INSTABILITIES IN DYNAMICAL SYSTEMS
University Of Chicago, Chicago IL
Investigators
Abstract
In this project instabilities in dynamical systems will be studied. In dynamical systems the way in which a system obeying some fixed rules evolves over time is studied. The long term behavior of a deterministic dynamical system may be chaotic and unpredictable. Such behavior is termed "instability". An example is the well-known butterfly effect, where there is a sensitive dependence on the initial conditions in which a small change of the initial state of a system may lead to huge differences in later states. The proposed research will study instabilities of systems arising in classical mechanics and general relativity. The goal is to understand how the instability occurs and to quantify its properties. Another goal is to discover unknown phenomena based on a new understanding of instability mechanisms. The proposed projects fall into the following three different fields. The first project is to study Hamiltonian systems using symplectic methods. This will be a continuation of previous work. It includes finding periodic orbits and homoclinic or heteroclinic orbits satisfying certain topological constraints in non-convex Hamiltonian systems. The next project is to try to use the methods of proving Arnold diffusion to study systems in general relativity.

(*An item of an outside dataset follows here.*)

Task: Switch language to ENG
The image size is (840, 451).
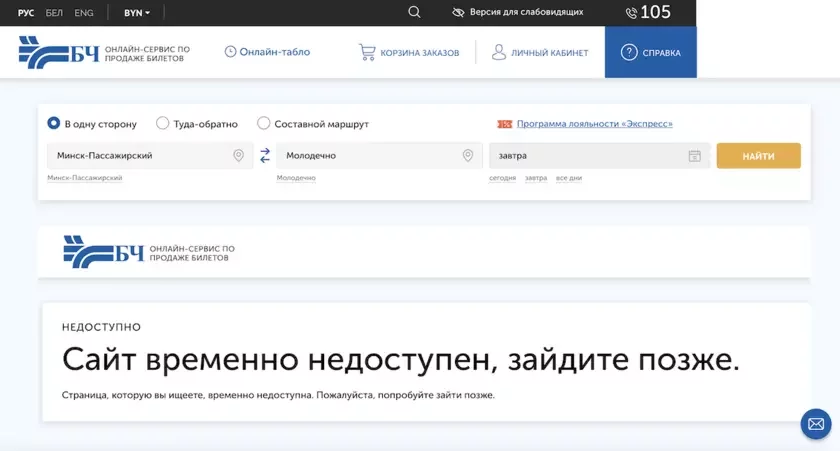Action: 84,13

The interest is in showing Arnold diffusion in a perturbed Kerr-de Sitter metric and the physical meaning of Arnold diffusion in this setting is the Penrose process for energy and angular momentum extraction from black hole. In the last project the PI and his collaborators will use a general dynamical system without Hamiltonian structure to produce positive Lyapunov exponents in concrete systems with the help of small random perturbations. In particular, for two dimensions the methods show positive Lyapunov exponents for a randomly perturbed standard map.